Stirling Energy to Build 750 MW by Early 2010

On June 30, 2008, Stirling Energy Systems Solar Two, LLC (SES Solar Two, LLC) submitted an Application for Certification (AFC) to construct and operate the Stirling Energy Systems Solar Two project (SES Solar Two), a solar dish Stirling systems project in Imperial County, California.

The proposed SES Solar Two project would be a nominal 750-megawatt (MW) Stirling engine project, with construction planned to begin either late 2009 or early 2010. Although construction would take approximately 40 months to complete, renewable power would be available to the grid as each 60-unit group is completed. The primary equipment for the generating facility would include the approximately 30,000, 25-kilowatt solar dish Stirling systems (referred to as SunCatchers), their associated equipment and systems, and their support infrastructure. Each SunCatcher consists of a solar receiver heat exchanger and a closed-cycle, high-efficiency Solar Stirling Engine specifically designed to convert solar power to rotary power then driving an electrical generator to produce grid-quality electricity. The 6,500 acre project site is located on approximately 6,140 acres of federal land managed by the Bureau of Land Management (BLM) and approximately 360 acres of privately owned land. The site is approximately 100 miles east of San Diego, 14 miles west of El Centro, and approximately 4 miles east of Ocotillo Wells.

The project will be constructed in two phases. Phase I of the project will consist of up to 12,000 SunCatchers configured in 200 1.5-MW solar groups of 60 SunCatchers per group and have a net nominal generating capacity of 300 MW. Phase II will add approximately 18,000 SunCatchers, expanding the project to a total of approximately 30,000 SunCatchers configured in 500-1.5-MW solar groups with a total net generating capacity of 750 MW.

The Applicant has applied for a ROW grant for the Project Site from the Bureau of Land Management (BLM) California Desert District. Although the Project is phased, it is being analyzed in this Application for Certification as if all phases will be operational at the same time.

The project would include the construction of a new 230-kV substation approximately in the center of the project site, and would also be connected to the SDG&E Imperial Valley Substation via an approximate 10.3-mile, double-circuit, 230-kV transmission line. Other than this interconnection transmission line, no new transmission lines or off-site substations would be required for the 300-MW Phase I construction. The full Phase II expansion of the project will require the construction of the 500-kV Sunrise Powerlink transmission line project proposed by SDG&E. Within the Project boundary, Phase I requires approximately 2,600 acres and Phase II requires approximately 3,500 acres. The total area required for both phases, including the area for the operation and administration building, the maintenance building, and the substation building, is approximately 6,500 acres. The 230-kV transmission line required for Phase I would parallel the Southwest Powerlink transmission line within the designated right-of-way (ROW). A water supply pipeline for the project would be built on the approved Union Pacific Railroad ROW. Since the proposed project does not have a steam cycle, the primary water use would be for mirror washing.

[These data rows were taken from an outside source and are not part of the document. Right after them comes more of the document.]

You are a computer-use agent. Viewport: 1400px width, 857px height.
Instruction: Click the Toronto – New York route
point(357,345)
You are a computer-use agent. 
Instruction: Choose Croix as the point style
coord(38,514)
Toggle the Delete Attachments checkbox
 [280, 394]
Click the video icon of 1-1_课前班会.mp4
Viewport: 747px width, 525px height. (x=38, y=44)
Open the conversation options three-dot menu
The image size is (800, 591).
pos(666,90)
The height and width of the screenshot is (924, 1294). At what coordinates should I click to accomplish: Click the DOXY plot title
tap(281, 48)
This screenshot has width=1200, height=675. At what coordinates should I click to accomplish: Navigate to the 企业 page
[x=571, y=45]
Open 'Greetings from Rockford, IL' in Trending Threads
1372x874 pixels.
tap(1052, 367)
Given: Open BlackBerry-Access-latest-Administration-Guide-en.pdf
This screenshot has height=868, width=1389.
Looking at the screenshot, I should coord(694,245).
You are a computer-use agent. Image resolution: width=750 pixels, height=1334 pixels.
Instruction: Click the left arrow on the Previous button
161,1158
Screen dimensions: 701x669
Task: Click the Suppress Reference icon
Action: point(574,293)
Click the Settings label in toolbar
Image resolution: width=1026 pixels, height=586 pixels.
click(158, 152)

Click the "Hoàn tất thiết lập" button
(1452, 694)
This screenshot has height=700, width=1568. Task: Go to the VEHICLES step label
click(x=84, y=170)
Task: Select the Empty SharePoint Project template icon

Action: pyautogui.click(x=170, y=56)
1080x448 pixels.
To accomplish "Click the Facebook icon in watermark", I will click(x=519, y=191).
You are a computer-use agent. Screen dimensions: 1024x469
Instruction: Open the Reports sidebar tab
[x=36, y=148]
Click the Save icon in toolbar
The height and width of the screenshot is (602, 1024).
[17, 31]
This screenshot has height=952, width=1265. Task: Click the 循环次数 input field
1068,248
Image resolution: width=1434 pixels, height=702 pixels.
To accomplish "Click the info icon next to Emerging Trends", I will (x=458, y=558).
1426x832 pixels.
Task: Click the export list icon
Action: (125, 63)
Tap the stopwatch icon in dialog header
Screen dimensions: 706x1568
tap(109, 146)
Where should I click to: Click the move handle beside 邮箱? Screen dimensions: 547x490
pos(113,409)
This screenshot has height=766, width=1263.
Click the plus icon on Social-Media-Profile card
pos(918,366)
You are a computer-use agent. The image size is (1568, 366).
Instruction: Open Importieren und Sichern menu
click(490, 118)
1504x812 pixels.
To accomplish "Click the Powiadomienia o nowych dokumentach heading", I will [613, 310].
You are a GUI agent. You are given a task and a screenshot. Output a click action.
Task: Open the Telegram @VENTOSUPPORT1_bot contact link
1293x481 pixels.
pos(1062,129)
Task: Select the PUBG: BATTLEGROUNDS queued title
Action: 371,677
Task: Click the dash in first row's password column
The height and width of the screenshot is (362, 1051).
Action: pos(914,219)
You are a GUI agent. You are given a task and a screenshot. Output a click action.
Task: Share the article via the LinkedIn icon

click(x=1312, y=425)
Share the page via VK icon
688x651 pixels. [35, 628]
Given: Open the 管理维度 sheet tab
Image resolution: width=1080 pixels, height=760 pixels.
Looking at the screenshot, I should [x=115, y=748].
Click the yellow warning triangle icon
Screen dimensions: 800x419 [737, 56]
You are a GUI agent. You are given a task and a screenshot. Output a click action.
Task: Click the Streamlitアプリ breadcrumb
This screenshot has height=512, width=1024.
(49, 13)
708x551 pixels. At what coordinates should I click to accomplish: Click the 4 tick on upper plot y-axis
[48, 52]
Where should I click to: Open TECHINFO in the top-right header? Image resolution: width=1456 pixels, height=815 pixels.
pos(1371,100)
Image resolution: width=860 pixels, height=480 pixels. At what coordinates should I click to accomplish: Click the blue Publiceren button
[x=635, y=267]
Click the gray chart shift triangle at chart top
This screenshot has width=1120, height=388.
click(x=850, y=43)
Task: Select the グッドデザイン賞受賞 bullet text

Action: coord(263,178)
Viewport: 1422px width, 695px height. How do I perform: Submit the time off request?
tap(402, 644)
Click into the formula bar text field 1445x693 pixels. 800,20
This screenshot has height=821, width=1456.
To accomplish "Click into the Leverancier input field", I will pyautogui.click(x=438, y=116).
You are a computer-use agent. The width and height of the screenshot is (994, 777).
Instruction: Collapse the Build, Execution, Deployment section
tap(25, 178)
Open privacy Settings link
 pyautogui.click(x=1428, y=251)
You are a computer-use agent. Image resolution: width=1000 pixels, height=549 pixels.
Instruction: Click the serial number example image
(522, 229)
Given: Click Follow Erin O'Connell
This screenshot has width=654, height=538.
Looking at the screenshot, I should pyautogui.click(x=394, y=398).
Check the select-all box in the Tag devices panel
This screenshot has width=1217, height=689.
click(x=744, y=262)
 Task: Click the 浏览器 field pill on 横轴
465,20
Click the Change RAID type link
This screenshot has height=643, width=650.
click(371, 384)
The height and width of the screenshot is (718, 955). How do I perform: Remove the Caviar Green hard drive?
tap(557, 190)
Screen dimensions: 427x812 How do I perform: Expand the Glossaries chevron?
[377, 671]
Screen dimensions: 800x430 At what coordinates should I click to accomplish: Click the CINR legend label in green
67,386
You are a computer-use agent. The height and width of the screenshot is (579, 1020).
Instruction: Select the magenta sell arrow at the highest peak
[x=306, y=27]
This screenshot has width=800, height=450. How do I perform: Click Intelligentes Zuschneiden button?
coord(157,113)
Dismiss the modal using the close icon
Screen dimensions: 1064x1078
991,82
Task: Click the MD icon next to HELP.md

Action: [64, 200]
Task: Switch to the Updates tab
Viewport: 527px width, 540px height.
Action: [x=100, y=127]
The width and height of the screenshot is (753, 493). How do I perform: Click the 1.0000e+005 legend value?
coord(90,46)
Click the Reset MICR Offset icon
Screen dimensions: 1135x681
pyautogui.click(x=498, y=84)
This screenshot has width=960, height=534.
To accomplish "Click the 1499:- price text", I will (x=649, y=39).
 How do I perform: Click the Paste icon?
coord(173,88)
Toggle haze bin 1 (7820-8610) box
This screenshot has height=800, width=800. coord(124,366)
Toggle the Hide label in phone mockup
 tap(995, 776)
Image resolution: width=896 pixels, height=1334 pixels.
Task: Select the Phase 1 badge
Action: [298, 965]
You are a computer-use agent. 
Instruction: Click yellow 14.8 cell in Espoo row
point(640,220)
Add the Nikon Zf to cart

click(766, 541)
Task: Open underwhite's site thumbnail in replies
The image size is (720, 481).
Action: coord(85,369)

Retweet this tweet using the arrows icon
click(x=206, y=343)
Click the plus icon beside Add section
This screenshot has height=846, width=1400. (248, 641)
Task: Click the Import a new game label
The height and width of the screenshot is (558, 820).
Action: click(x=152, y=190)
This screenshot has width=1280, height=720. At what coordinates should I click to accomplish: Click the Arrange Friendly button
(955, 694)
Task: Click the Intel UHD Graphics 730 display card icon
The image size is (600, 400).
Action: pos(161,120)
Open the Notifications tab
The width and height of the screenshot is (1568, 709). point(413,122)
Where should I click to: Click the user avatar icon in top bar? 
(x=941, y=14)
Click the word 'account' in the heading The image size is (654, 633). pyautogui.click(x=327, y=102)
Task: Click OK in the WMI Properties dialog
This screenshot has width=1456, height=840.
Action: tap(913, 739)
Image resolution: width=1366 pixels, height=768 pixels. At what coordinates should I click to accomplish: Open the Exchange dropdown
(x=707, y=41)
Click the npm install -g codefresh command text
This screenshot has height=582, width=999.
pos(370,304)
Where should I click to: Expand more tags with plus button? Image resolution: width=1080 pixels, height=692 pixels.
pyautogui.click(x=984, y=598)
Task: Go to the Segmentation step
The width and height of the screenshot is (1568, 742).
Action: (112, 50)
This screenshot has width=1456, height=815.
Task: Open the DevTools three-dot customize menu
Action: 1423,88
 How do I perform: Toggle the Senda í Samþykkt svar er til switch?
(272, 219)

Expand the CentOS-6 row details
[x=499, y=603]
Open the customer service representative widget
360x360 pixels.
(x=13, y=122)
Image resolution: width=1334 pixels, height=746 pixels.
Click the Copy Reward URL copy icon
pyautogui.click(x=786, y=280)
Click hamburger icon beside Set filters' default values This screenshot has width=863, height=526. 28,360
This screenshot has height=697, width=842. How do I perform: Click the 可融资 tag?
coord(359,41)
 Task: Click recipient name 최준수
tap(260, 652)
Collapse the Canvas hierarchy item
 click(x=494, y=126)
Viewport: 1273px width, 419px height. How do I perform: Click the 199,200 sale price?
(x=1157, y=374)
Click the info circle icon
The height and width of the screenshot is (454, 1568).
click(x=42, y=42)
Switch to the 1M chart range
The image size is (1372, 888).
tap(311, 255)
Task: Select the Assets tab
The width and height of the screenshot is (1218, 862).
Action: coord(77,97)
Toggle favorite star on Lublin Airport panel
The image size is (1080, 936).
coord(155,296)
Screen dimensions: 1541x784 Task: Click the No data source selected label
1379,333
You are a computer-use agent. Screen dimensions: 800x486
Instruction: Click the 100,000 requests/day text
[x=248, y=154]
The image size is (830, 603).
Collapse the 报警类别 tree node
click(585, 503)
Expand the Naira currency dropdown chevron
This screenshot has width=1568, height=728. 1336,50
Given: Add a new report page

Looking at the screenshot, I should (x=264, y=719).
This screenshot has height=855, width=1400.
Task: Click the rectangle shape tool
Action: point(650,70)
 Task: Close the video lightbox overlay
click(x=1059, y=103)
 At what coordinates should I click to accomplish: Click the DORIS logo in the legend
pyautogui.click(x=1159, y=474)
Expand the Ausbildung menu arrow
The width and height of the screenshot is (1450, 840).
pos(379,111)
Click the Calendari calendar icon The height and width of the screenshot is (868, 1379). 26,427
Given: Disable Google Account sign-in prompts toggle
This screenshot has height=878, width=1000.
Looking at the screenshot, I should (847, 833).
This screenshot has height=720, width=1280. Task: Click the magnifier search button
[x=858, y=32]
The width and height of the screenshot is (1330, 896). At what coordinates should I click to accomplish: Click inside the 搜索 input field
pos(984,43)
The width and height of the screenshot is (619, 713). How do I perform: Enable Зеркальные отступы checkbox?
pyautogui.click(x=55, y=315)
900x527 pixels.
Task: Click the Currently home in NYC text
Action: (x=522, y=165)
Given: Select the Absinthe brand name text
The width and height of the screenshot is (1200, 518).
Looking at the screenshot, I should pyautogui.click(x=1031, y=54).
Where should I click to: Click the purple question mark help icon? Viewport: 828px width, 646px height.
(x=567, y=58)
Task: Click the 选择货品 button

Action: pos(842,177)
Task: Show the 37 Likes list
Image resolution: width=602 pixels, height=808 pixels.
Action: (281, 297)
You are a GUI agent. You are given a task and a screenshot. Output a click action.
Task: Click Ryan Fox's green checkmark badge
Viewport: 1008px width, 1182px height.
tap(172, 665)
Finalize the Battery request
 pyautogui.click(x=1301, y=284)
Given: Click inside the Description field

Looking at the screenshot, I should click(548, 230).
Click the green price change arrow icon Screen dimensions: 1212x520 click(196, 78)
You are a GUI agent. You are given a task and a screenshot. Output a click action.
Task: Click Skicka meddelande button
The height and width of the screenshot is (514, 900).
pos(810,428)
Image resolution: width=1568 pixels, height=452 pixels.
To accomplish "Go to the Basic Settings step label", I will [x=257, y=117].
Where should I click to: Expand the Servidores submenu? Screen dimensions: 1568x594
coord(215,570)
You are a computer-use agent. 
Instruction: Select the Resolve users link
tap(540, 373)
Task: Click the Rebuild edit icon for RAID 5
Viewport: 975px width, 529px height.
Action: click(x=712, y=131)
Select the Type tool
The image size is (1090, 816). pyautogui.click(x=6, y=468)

Energy Commission Facility Certification Process

The Energy Commission’s facility certification process carefully examines public health and safety, environmental impacts and engineering aspects of proposed power plants and all related facilities such as electric transmission lines, natural gas pipelines, etc.

The Energy Commission is the lead agency under the California Environmental Quality Act (CEQA) and has a certified regulatory program under CEQA. Under its certified program, the Energy Commission is exempt from having to prepare an environmental impact report. Its certified program, however, does require environmental analysis of the project, including an analysis of alternatives and mitigation measures to minimize any significant adverse effect the project may have on the environment.